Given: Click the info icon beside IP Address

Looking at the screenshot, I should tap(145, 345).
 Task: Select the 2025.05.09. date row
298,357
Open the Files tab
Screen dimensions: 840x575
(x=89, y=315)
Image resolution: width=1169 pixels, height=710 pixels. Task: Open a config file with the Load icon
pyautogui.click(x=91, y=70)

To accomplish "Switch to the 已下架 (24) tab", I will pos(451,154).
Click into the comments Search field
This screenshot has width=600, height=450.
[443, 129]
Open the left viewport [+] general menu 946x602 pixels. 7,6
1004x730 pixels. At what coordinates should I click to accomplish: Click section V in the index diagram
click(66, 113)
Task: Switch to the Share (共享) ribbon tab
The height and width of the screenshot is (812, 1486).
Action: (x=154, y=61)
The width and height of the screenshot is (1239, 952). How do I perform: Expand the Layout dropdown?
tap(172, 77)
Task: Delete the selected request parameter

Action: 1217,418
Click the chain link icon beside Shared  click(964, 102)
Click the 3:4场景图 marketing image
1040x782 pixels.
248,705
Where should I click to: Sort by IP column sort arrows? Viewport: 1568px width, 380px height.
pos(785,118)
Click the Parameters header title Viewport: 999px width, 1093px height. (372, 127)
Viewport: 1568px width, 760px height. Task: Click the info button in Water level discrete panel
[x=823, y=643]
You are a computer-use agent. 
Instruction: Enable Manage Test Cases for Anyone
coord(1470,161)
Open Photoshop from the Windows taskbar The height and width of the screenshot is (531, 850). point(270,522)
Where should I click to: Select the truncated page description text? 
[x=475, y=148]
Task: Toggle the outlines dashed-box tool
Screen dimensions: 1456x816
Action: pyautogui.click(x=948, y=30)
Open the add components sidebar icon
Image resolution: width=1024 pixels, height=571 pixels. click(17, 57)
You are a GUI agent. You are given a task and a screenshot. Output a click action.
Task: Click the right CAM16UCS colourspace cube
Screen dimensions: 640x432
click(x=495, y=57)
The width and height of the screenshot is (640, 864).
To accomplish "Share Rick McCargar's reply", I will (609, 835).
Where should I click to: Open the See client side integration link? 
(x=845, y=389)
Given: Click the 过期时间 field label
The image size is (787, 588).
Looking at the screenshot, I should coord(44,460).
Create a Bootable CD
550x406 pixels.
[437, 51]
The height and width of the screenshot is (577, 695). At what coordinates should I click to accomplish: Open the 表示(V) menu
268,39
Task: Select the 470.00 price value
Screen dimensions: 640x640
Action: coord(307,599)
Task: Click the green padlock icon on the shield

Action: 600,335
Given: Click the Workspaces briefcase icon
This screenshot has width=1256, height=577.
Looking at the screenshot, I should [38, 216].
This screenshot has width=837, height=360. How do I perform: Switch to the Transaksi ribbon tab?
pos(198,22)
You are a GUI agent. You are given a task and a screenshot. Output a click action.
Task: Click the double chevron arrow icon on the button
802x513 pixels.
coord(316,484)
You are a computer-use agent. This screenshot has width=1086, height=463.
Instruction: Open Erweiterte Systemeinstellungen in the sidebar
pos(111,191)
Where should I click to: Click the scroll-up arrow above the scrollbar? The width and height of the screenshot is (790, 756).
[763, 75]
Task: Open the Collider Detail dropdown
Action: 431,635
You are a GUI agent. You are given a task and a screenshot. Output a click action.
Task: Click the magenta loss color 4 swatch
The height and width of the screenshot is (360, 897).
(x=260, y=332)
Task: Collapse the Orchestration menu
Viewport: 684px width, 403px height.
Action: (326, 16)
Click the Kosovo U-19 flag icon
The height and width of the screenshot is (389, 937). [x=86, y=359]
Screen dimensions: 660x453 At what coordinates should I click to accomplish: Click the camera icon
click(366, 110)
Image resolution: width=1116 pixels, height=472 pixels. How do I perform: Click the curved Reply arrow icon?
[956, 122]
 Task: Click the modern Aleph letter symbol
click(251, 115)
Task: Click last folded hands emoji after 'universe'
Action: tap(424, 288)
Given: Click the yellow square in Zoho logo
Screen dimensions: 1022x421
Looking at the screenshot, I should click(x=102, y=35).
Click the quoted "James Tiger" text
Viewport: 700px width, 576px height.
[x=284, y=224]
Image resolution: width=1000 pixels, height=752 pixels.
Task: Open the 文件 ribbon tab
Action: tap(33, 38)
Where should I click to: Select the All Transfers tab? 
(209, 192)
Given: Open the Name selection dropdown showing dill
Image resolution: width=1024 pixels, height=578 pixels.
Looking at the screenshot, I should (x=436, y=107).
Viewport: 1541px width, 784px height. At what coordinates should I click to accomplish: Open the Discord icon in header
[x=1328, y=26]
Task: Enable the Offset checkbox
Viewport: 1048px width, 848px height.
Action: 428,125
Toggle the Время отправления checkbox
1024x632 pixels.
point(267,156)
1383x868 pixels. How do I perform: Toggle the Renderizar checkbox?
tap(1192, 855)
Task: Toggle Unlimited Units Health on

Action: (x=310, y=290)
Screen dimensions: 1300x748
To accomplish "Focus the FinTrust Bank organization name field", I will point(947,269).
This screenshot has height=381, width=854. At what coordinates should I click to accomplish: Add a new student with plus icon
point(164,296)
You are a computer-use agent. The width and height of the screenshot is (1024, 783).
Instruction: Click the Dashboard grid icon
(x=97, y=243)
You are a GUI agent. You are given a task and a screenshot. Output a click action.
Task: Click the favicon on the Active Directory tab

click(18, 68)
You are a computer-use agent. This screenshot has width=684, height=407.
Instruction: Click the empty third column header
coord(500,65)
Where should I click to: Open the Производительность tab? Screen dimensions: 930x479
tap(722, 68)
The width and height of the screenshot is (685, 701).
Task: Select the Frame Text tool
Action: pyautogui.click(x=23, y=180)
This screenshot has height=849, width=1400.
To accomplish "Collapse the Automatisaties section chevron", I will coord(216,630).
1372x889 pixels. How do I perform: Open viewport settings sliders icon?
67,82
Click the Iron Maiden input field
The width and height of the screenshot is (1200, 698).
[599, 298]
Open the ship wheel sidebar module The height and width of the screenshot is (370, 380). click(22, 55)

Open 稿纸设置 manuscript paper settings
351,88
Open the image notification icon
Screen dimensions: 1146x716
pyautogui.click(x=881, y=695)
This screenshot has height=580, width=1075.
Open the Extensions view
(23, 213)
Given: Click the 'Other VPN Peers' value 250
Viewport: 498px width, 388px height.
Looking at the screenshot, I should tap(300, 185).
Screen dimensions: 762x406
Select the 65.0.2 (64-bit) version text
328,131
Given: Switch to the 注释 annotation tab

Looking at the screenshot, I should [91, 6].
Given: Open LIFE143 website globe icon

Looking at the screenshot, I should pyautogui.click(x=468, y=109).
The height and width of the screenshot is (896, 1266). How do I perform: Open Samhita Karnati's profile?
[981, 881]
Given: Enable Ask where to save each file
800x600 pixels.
-.-.-
▸ **AIM OF THE EXERCISE**: Where does the word "field" show up in the material? Copy out each line that has it.

▸ **SOLUTION TO THIS EXERCISE**:
Click into the comments Search field
Given: Click the 过期时间 field label
To accomplish "Focus the FinTrust Bank organization name field", I will point(947,269).
Click the Iron Maiden input field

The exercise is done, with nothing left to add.